Running Jobs
Slurm is the utility used for batch processing support, so all jobs must be run through it. This section provides information for getting started with job execution at the Cluster.
General considerations for MEEP FPGA cluster
Due to the particularities of this cluster, there are some considerations to have in mind when trying to allocate their resources. This section will briefly cover them, with further details in the following sections.
- Each FPGA node has 8 FPGAs, you are required to allocate all of them when requesting a node. You cannot allocate less than a full node due to the underlying infrastructure particularities of the FPGA setup.

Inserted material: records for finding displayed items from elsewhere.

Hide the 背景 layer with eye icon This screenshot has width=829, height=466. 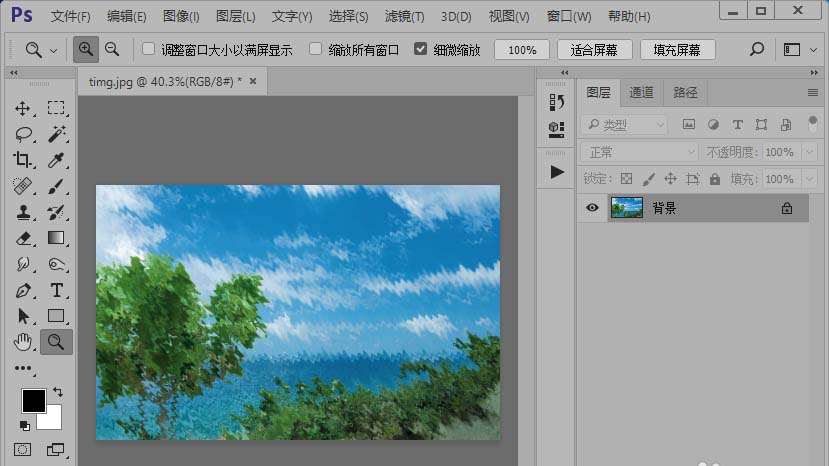point(592,208)
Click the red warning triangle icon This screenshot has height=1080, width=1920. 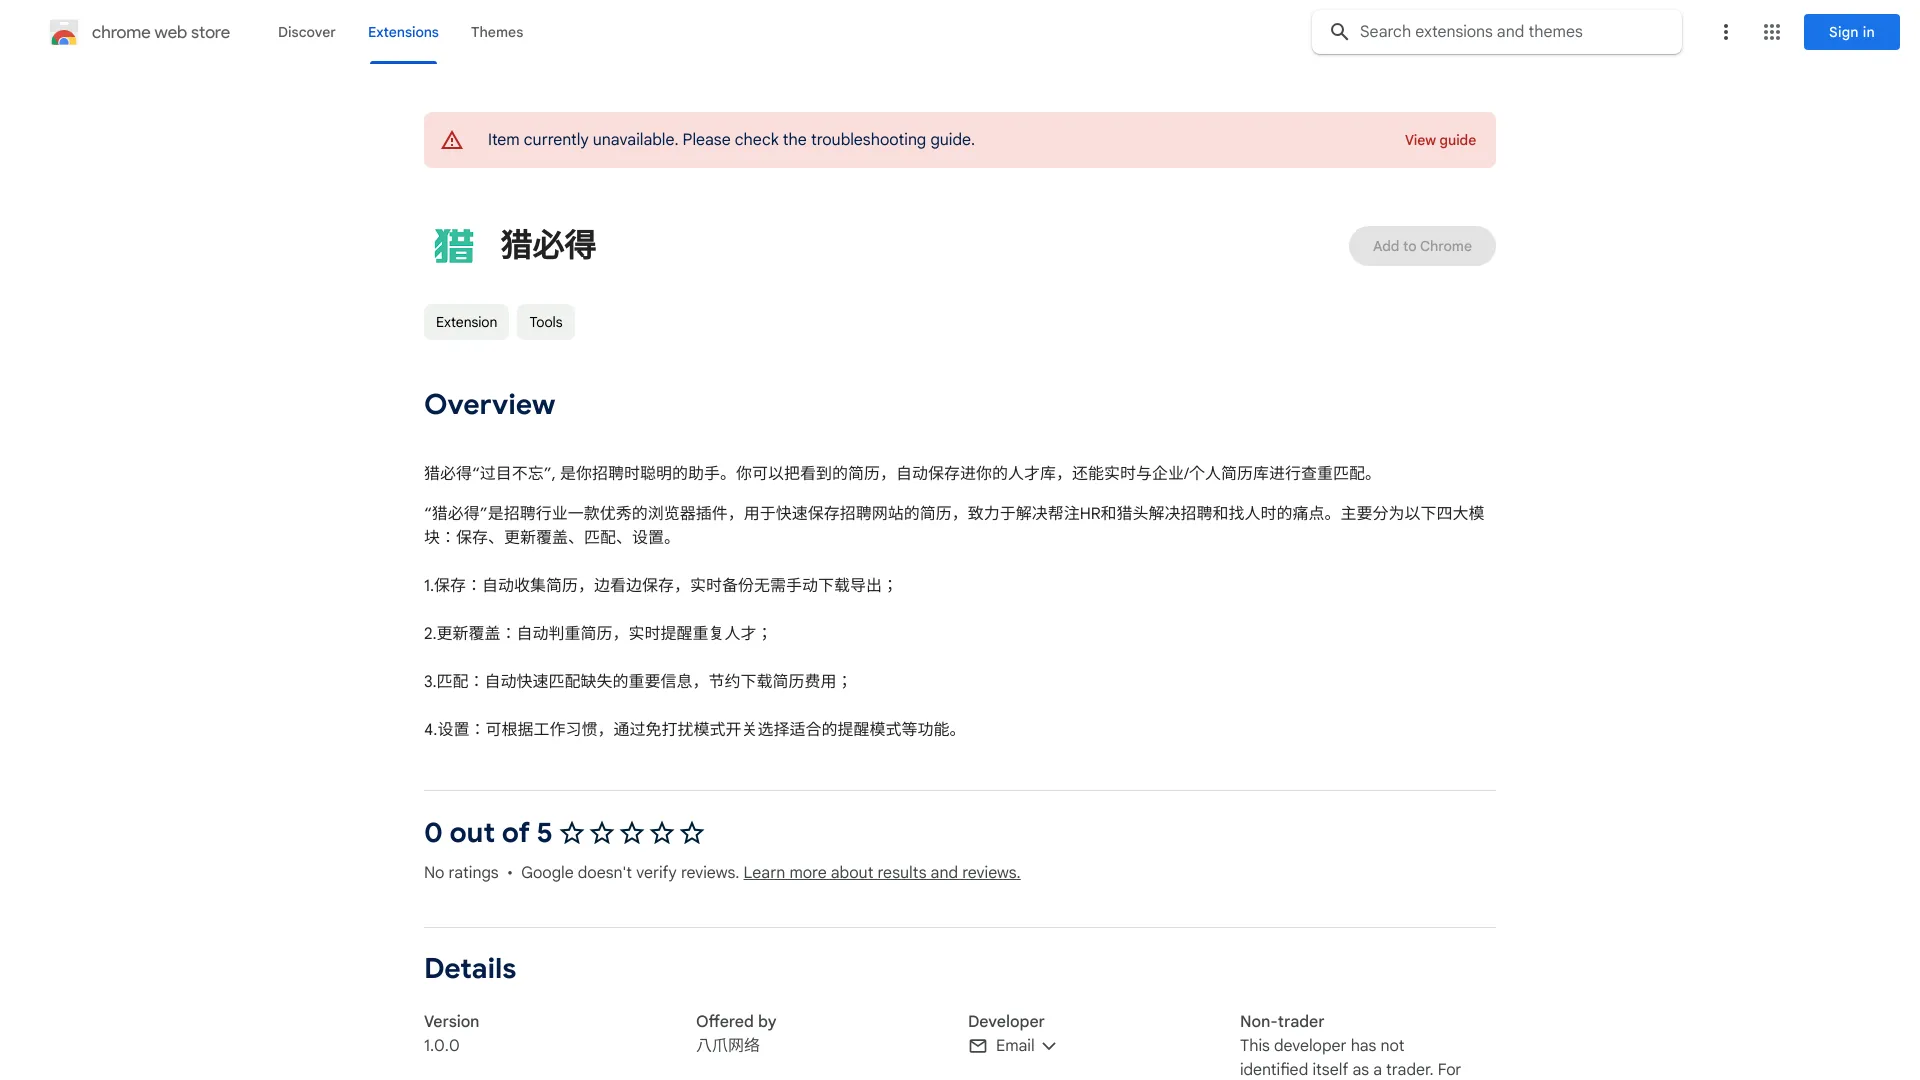coord(452,140)
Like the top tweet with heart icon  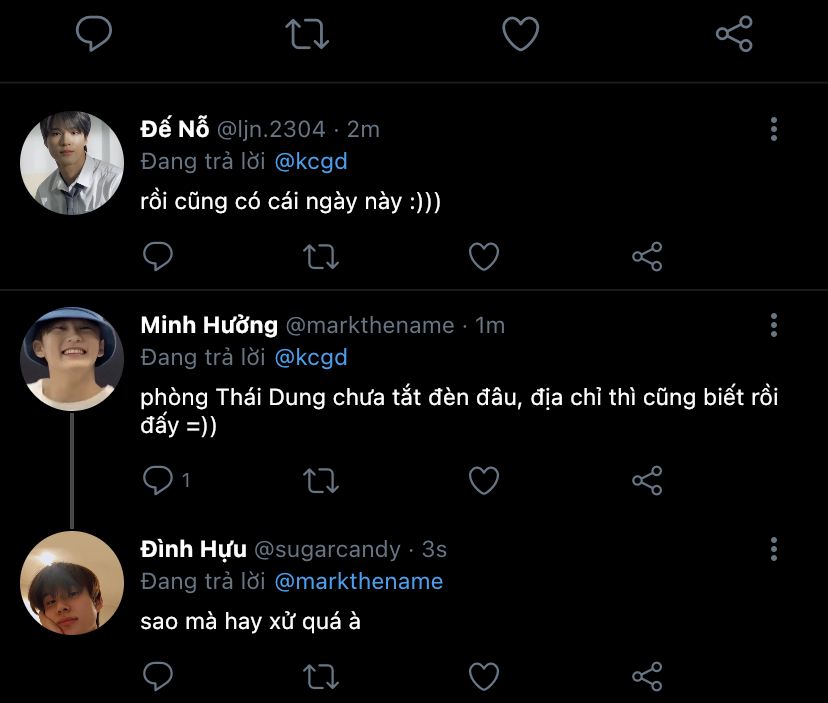[520, 35]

- If you want to allocate FPGA nodes, the mandatory mechanism for it is the "--constraint=[dmaqdma , dmaxdma , dmanone]" Slurm option, instead of the usual "--gres" option of GPU clusters. Please check the job directives section for more information.
- If you want to allocate general purpose compute nodes, you are required to specify the "--partition=gpp" Slurm option. Please check the job directives section for more information.
Interactive Sessions
Allocation of an interactive session has to be done through SLURM:
- Interactive session on a general purpose node for 10 minutes, 1 task, 40 CPUs (cores) per task:
salloc -t 00:10:00 -n 1 -c 40 --partition=gpp [ -J {job_name} ]
- Interactive session on a FPGA node for 10 minutes, 1 node and using the dmaxdma constraint:
salloc -t 00:10:00 -N 1 --constraint=dmaxdma [ -J {job_name} ]
Also, X11 forwarding can be enabled in interactive session by adding the "--x11" flag:
salloc <slurm_options> --x11
Submitting jobs
The method for submitting jobs is to use the SLURM sbatch directives directly.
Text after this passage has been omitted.